The second mechanism is an AWS CloudWatch Logs integration, where all events published to the global bus are forwarded to a dedicated log group. This provides a persistent, searchable history of all system events - making it easy to trace workflows, correlate actions across subdomains, and identify issues retrospectively.

GlobalObservabilityEventRule:
  Type: AWS::Events::Rule
  Properties:
    EventBusName: !GetAtt GlobalEventBus.Name
    EventPattern:
      account:
        - !Sub '${AWS::AccountId}'
    Targets:
      - Id: 'GlobalObservabilityLogGroup'
        Arn: !GetAtt GlobalObservabilityLogGroup.Arn
      - Id: 'GlobalObservabilityQueue'
        Arn: !GetAtt GlobalObservabilityQueue.Arn

Together, these two mechanisms gave me real-time insight and historical context. They helped me understand how events propagated across the example architecture and made it much easier to debug, reason about system behaviour, and confirm that services were communicating as intended.

Reflections and Future Work

Building this system was a genuinely rewarding learning experience. What made it especially interesting was taking a conceptual example from Monolith to Microservices and translating it into a concrete, working implementation using AWS technologies. It gave me a much deeper appreciation for how abstract patterns like event choreography, message routing, and domain separation play out in practice - especially when layered onto real infrastructure like EventBridge, SQS, and Lambda.

Along the way, I gained insight into the subtle decisions required around idempotency, observability, and event design. Seeing events flow through the system in real time, and connecting those flows back to the original example, made the architecture feel far more tangible and approachable.

What’s Next?

There’s a lot of scope for further exploration:

  • Handling failure paths and recovery using saga patterns and compensating actions.
  • Dealing with out-of-order processing, especially in cases where event sequencing matters.
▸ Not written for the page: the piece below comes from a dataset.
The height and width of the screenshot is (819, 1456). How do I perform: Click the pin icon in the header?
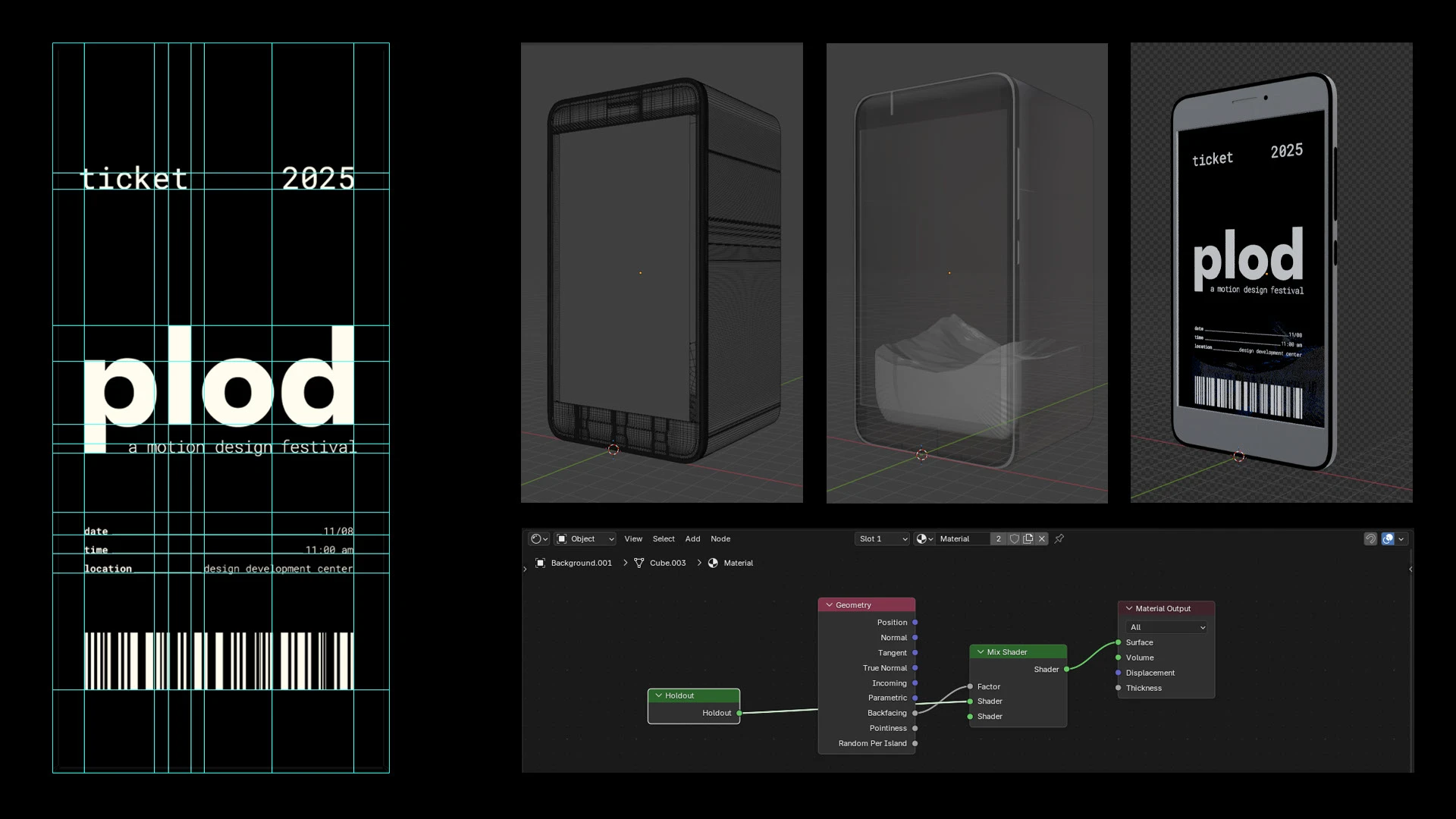tap(1059, 538)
Since we’re using an event bus and leaning into the “dumb pipes, smart endpoints” philosophy, we can’t rely on infrastructure-level guarantees for message ordering. Instead, this needs to be handled explicitly within the domain logic - whether through causal ordering, time-based buffer windows, or event correlation mechanisms.
  • Introducing an event catalogue and schema definitions to keep producers and consumers aligned.
  • Exploring event versioning strategies and setting up cross-account or cross-region event propagation.